学問の神様で知られる東京都文京区の湯島神社には毎年、合格祈願の絵馬が多数結び付けられている (c)朝日新聞社
学問の神様で知られる東京都文京区の湯島神社には毎年、合格祈願の絵馬が多数結び付けられている (c)朝日新聞社
学力に関するアドバイス(AERA 2019年1月21日号より)
学力に関するアドバイス(AERA 2019年1月21日号より)

 小学校から大学まで入試本番が近づいてきた。勉強はコツコツとした努力の積み重ねと思いつつも、追い込みであとひと伸びさせたい。学力を最大限に引き出すために、この時期に親が心がけること、すべきことはどんなことなのか。

【学力に関するプロのアドバイスはこちら】

 中学、高校、大学の入試問題作成の経験を生かして出題者の立場から入試問題を研究する文教大学生涯学習センター講師の早川明夫さんは言う。

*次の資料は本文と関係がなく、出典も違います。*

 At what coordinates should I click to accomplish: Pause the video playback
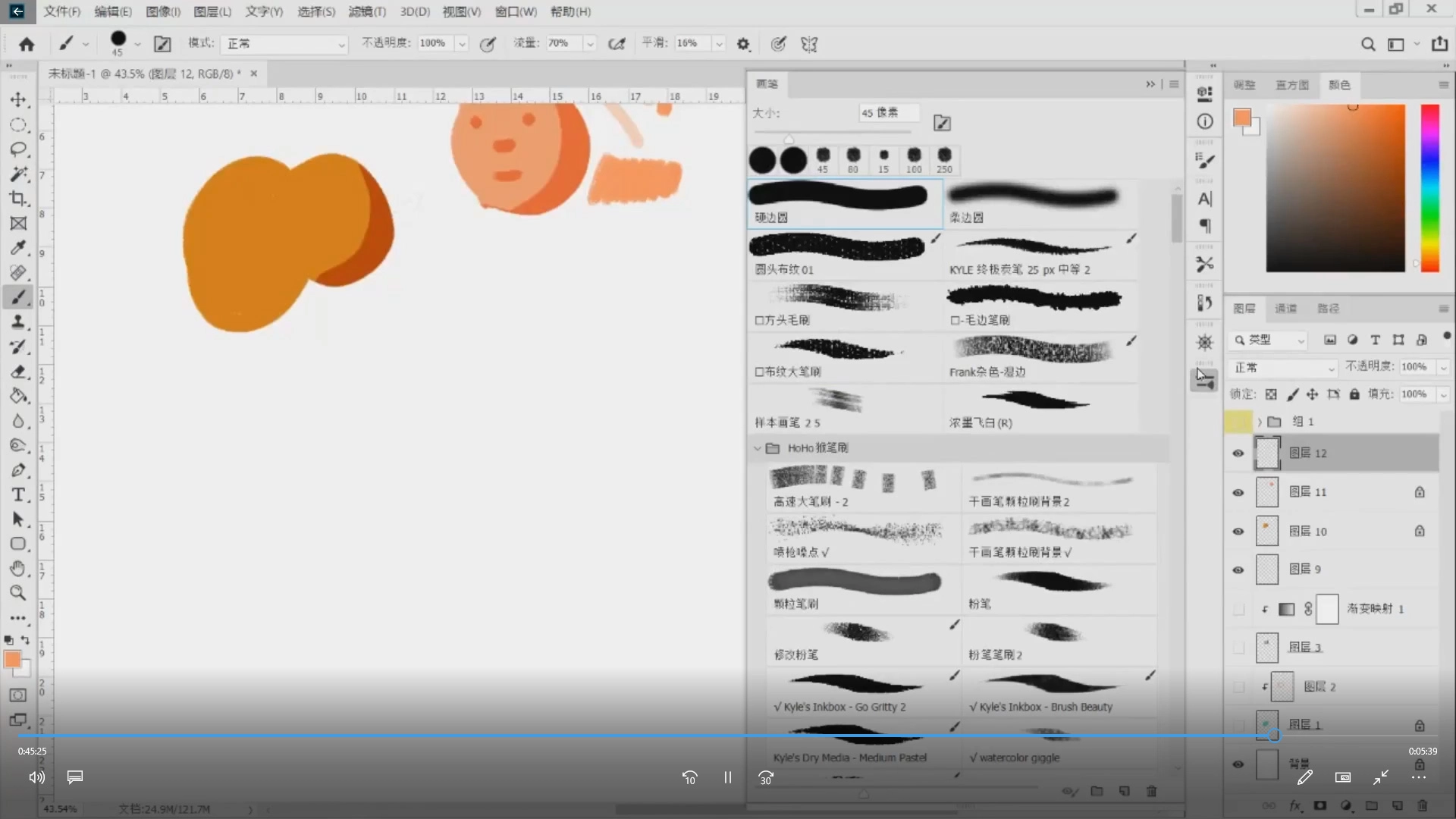(x=727, y=777)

「満点を取る必要はない。大事なことは合格点を取ることです。親側がこの認識を持っていないと、子どもに『1問も間違えてはいけない』とプレッシャーを与えて追い込んでしまう。そうなると、子どもは実力が発揮できなくなってしまいます」

 合格点は科目や問題の難易度などによってもちろん違うが、中には5割程度で合格点になるケースがあるという。「半分間違えてもいい」と考えれば、気が楽になるというわけだ。

 試験が近づいてきたら、新たな問題や難問に取り組むよりもこれまでやってきた問題の見直しが効果的だ。

「入試問題の大部分は基礎基本の問題。難問ができなくても合否にはあまり影響しません」(早川さん)

 この時期は過去問に取り組んで実際の試験のイメージを持つことも重要だ。早川さんは、何か問題に取り組む際には、腕時計を横に置いて、「この問題は10分でやろう」「これは5分」というように時間を決めて取り組むことを勧める。時間配分の意識がつくし、集中力も高まるのだという。